Although various auxiliary regularizers on

M

and

S

have been proposed to improve the uniqueness of the solution, the NMF-based HU methods still have some drawbacks, such as the initialization methods, the difficulty of driving the objective function, requiring extensive computational time to solve the optimization problem, the resultant solution is not unique, and the difficulty of interpreting the resultant matrices concerning the original HSIs.

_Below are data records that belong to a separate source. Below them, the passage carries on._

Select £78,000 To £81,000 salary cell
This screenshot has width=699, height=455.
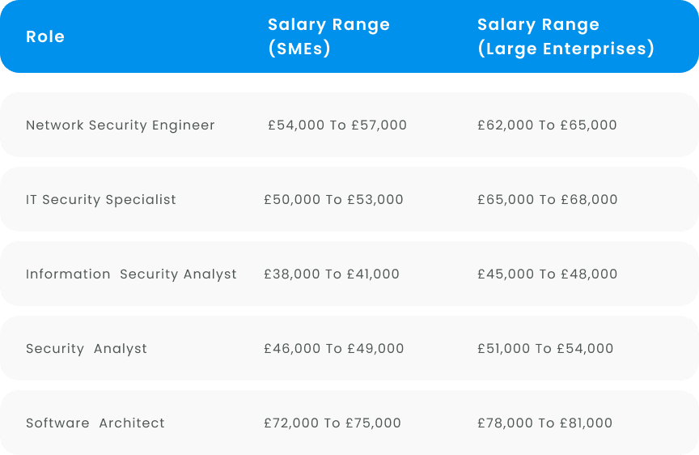tap(544, 423)
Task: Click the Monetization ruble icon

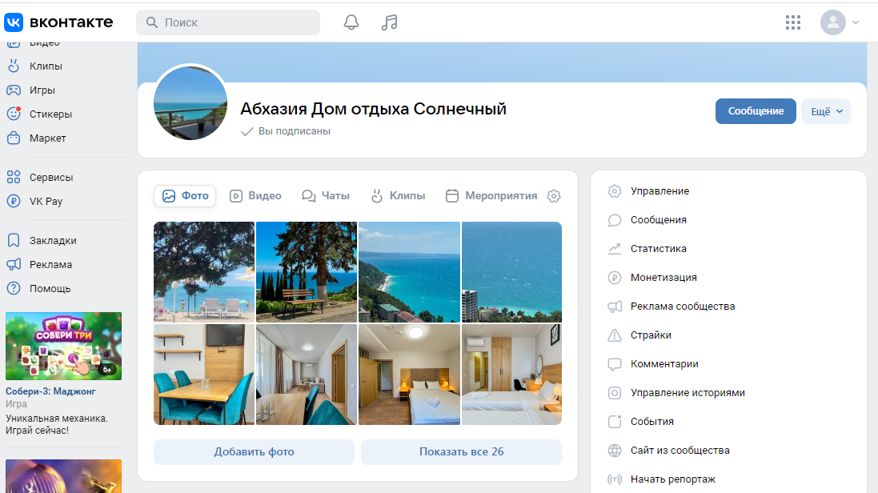Action: point(615,278)
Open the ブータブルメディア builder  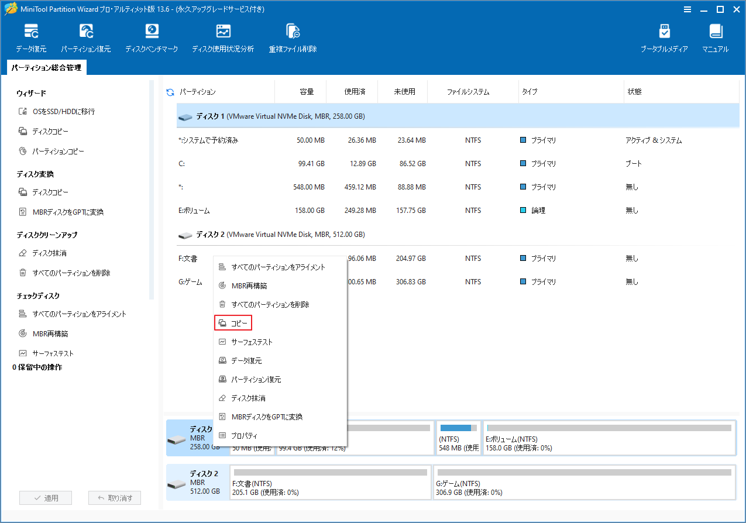pyautogui.click(x=664, y=36)
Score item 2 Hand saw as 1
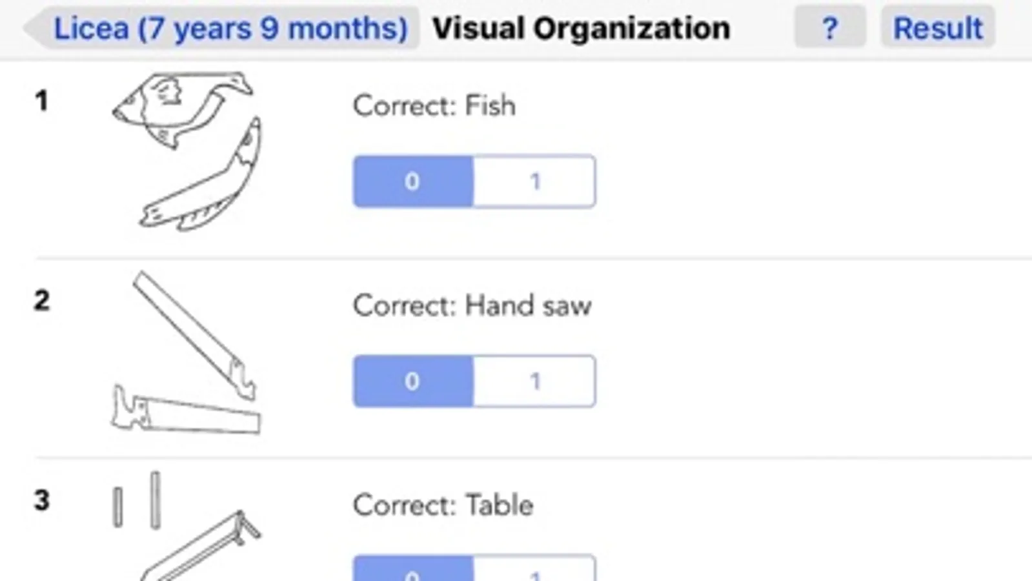This screenshot has width=1032, height=581. (x=534, y=381)
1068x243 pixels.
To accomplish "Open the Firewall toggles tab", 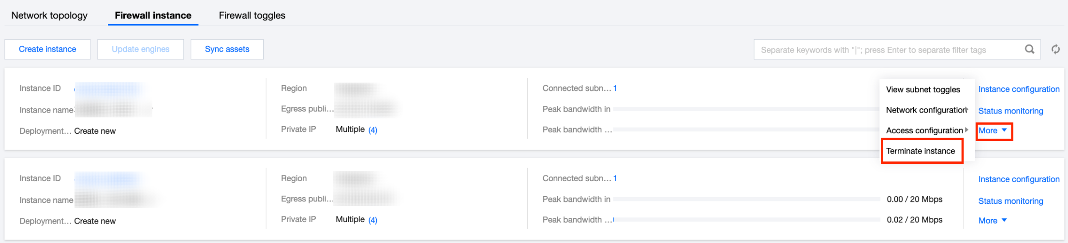I will [x=252, y=15].
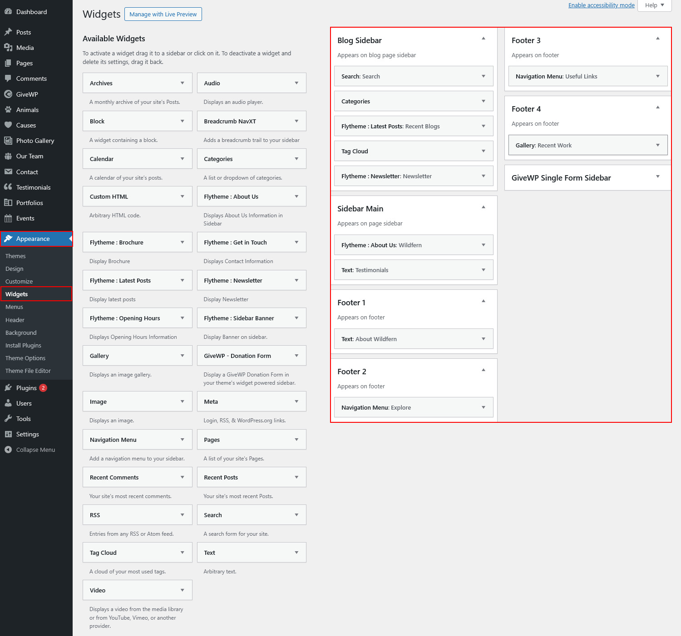Expand the GiveWP Single Form Sidebar

click(x=657, y=177)
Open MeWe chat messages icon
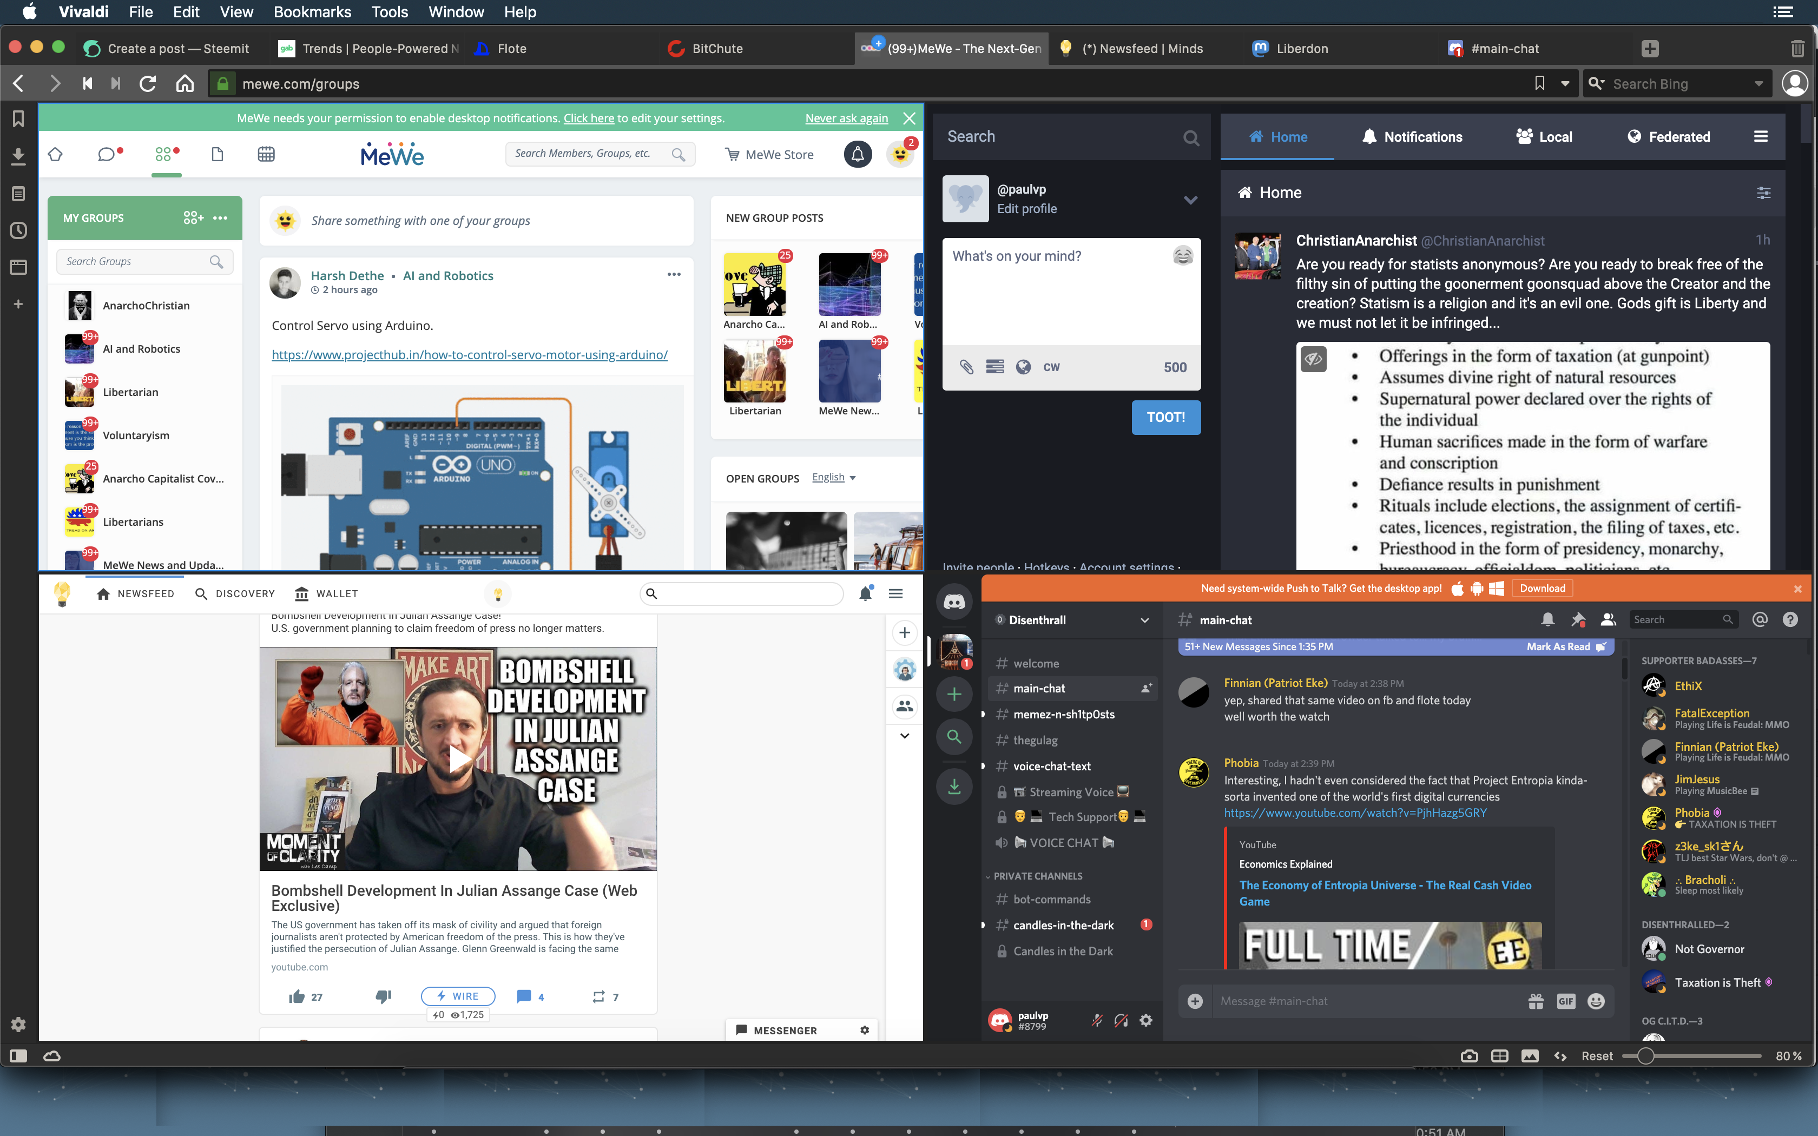The image size is (1818, 1136). [107, 154]
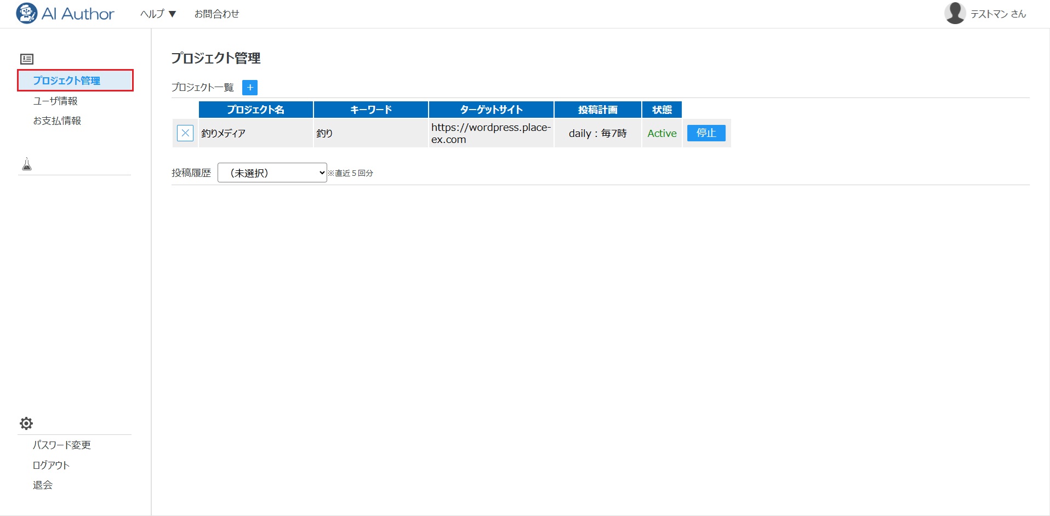This screenshot has width=1050, height=516.
Task: Click the target site URL cell
Action: pyautogui.click(x=490, y=133)
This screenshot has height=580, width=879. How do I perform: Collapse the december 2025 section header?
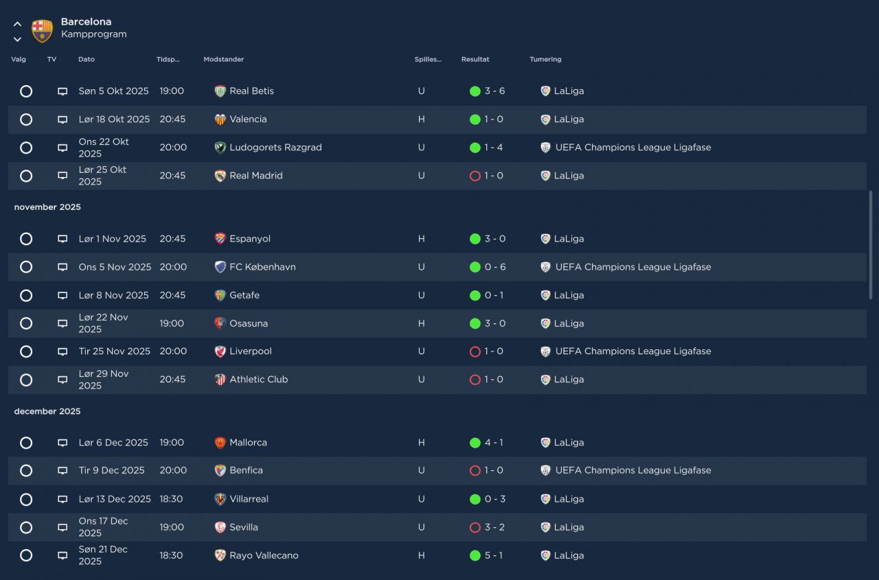(x=47, y=411)
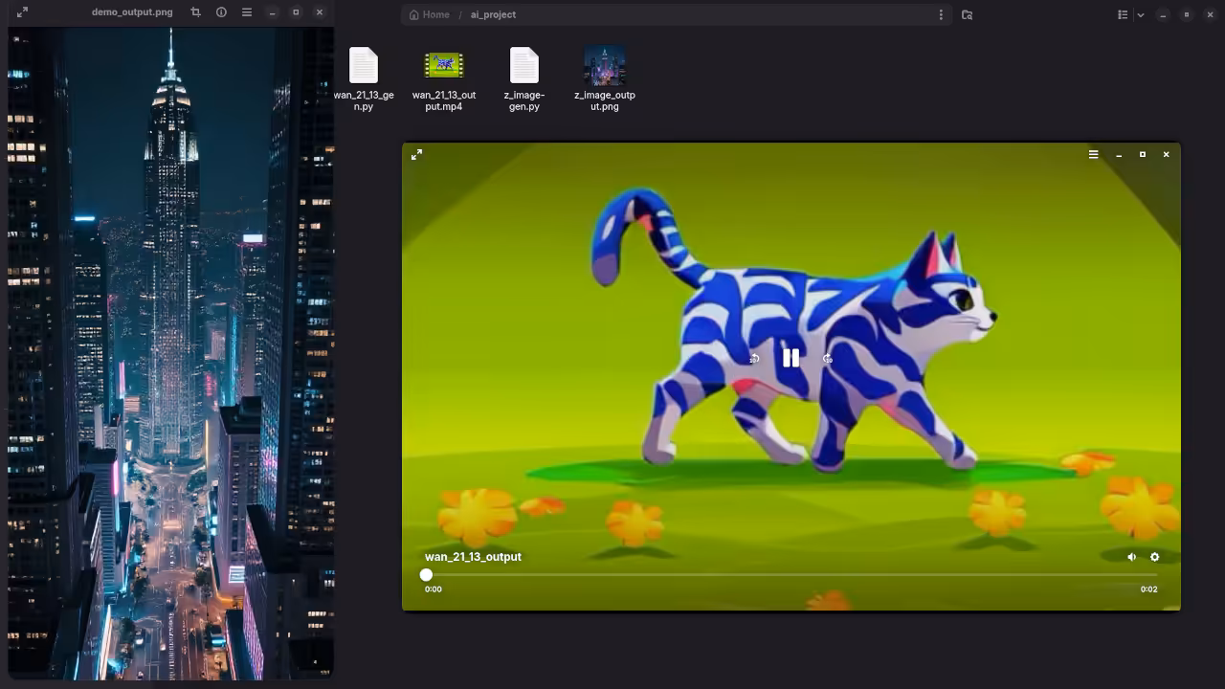The image size is (1225, 689).
Task: Toggle fullscreen in the image viewer
Action: click(x=22, y=12)
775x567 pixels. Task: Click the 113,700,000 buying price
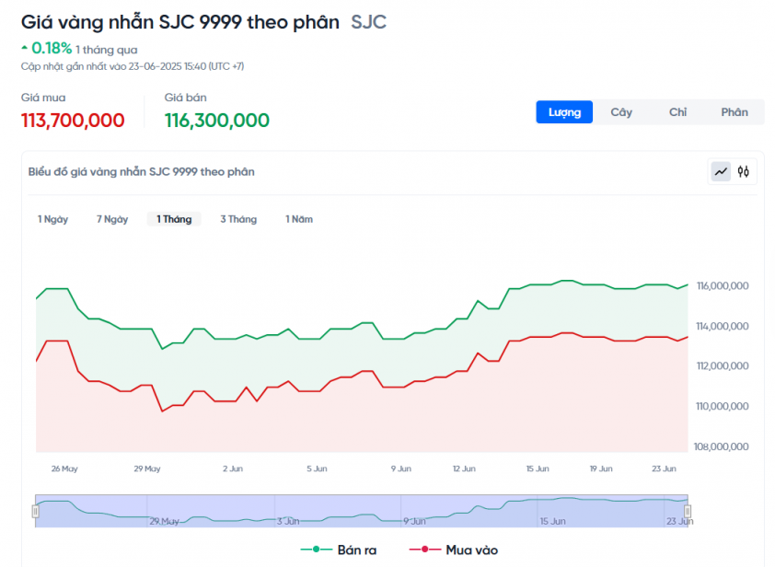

3.3. CUR Matrix Factorization

Low-rank matrix approximations based on the selected columns and rows from a given data matrix naturally provide interpretable results. They have been successfully applied in various application areas. CUR matrix factorization or CUR decomposition is a widely-used technique representing the data matrix as a product of three small submatrices of original data [15,16]. A visual representation of CUR matrix decomposition is shown in Figure 3. CUR of a matrix

A \in R^{m \times n}

is a low-rank approximation that can be represented as

A \approx C U R

(7)

where

C \in R^{m \times c}

and

R \in R^{r \times n}

matrices are constructed by extracting c columns and r rows of

A

, respectively. The matrix

U

should be formed so that the CUR approximation error

{∥ A - CUR ∥}_{F}

is very small. CUR matrix decompositions give more interpretable results because they represent data in lower dimensional spaces using actual data points as basis vectors that maintain sparseness or nonnegativity properties, unlike the other matrix factorizations. It originated with a pseudoskeleton and truncated QR approximation [52,53].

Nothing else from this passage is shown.